**Assigned task**
The entries must be restated exactly as written.

══════════

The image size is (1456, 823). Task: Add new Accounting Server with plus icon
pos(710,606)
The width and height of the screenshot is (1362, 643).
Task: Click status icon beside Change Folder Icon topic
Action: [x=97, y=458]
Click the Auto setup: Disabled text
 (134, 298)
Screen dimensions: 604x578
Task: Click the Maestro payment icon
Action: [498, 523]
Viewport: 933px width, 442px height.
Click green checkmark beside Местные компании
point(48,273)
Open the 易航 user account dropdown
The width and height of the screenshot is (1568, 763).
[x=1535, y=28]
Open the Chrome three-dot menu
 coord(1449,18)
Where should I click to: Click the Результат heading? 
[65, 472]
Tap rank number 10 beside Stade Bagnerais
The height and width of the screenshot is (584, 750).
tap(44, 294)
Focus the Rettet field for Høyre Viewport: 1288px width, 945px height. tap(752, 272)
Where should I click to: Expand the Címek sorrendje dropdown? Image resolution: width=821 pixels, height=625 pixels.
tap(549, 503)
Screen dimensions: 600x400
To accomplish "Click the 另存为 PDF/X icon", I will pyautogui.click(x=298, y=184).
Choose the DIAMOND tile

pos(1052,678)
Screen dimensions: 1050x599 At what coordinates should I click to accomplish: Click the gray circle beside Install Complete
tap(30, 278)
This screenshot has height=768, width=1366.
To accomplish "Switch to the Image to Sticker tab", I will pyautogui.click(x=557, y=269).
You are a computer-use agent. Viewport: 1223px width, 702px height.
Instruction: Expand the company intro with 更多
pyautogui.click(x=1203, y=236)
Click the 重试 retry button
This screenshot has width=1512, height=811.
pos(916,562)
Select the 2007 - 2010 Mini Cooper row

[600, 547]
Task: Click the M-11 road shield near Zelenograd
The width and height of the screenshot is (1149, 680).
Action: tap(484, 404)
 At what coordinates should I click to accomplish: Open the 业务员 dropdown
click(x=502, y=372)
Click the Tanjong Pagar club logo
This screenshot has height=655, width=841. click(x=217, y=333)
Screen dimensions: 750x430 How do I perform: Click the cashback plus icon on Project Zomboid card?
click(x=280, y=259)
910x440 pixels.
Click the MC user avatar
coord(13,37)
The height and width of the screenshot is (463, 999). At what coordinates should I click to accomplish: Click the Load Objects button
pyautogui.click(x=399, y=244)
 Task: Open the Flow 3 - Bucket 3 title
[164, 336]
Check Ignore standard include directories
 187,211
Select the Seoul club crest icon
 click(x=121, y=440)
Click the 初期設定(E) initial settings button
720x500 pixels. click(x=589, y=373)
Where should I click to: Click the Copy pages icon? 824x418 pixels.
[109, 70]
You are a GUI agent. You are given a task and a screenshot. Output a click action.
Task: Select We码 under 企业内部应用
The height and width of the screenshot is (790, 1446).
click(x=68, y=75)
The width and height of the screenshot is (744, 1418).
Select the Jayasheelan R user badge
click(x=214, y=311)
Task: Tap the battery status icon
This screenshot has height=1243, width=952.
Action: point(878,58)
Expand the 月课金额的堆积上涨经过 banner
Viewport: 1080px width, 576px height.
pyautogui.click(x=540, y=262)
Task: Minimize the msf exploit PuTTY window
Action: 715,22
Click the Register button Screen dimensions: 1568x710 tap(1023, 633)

══════════

**Answer to this task**
The image size is (1456, 823). Task: Add new Accounting Server with plus icon
pos(710,606)
The width and height of the screenshot is (1362, 643).
Task: Click status icon beside Change Folder Icon topic
Action: [x=97, y=458]
Click the Auto setup: Disabled text
 (134, 298)
Screen dimensions: 604x578
Task: Click the Maestro payment icon
Action: [498, 523]
Viewport: 933px width, 442px height.
Click green checkmark beside Местные компании
point(48,273)
Open the 易航 user account dropdown
The width and height of the screenshot is (1568, 763).
[x=1535, y=28]
Open the Chrome three-dot menu
 coord(1449,18)
Where should I click to: Click the Результат heading? 
[65, 472]
Tap rank number 10 beside Stade Bagnerais
The height and width of the screenshot is (584, 750).
tap(44, 294)
Focus the Rettet field for Høyre Viewport: 1288px width, 945px height. tap(752, 272)
Where should I click to: Expand the Címek sorrendje dropdown? Image resolution: width=821 pixels, height=625 pixels.
tap(549, 503)
Screen dimensions: 600x400
To accomplish "Click the 另存为 PDF/X icon", I will pyautogui.click(x=298, y=184).
Choose the DIAMOND tile

pos(1052,678)
Screen dimensions: 1050x599 At what coordinates should I click to accomplish: Click the gray circle beside Install Complete
tap(30, 278)
This screenshot has height=768, width=1366.
To accomplish "Switch to the Image to Sticker tab", I will pyautogui.click(x=557, y=269).
You are a computer-use agent. Viewport: 1223px width, 702px height.
Instruction: Expand the company intro with 更多
pyautogui.click(x=1203, y=236)
Click the 重试 retry button
This screenshot has width=1512, height=811.
pos(916,562)
Select the 2007 - 2010 Mini Cooper row

[600, 547]
Task: Click the M-11 road shield near Zelenograd
The width and height of the screenshot is (1149, 680).
Action: tap(484, 404)
 At what coordinates should I click to accomplish: Open the 业务员 dropdown
click(x=502, y=372)
Click the Tanjong Pagar club logo
This screenshot has height=655, width=841. click(x=217, y=333)
Screen dimensions: 750x430 How do I perform: Click the cashback plus icon on Project Zomboid card?
click(x=280, y=259)
910x440 pixels.
Click the MC user avatar
coord(13,37)
The height and width of the screenshot is (463, 999). At what coordinates should I click to accomplish: Click the Load Objects button
pyautogui.click(x=399, y=244)
 Task: Open the Flow 3 - Bucket 3 title
[164, 336]
Check Ignore standard include directories
 187,211
Select the Seoul club crest icon
 click(x=121, y=440)
Click the 初期設定(E) initial settings button
720x500 pixels. click(x=589, y=373)
Where should I click to: Click the Copy pages icon? 824x418 pixels.
[109, 70]
You are a GUI agent. You are given a task and a screenshot. Output a click action.
Task: Select We码 under 企业内部应用
The height and width of the screenshot is (790, 1446).
click(x=68, y=75)
The width and height of the screenshot is (744, 1418).
Select the Jayasheelan R user badge
click(x=214, y=311)
Task: Tap the battery status icon
This screenshot has height=1243, width=952.
Action: point(878,58)
Expand the 月课金额的堆积上涨经过 banner
Viewport: 1080px width, 576px height.
pyautogui.click(x=540, y=262)
Task: Minimize the msf exploit PuTTY window
Action: 715,22
Click the Register button Screen dimensions: 1568x710 tap(1023, 633)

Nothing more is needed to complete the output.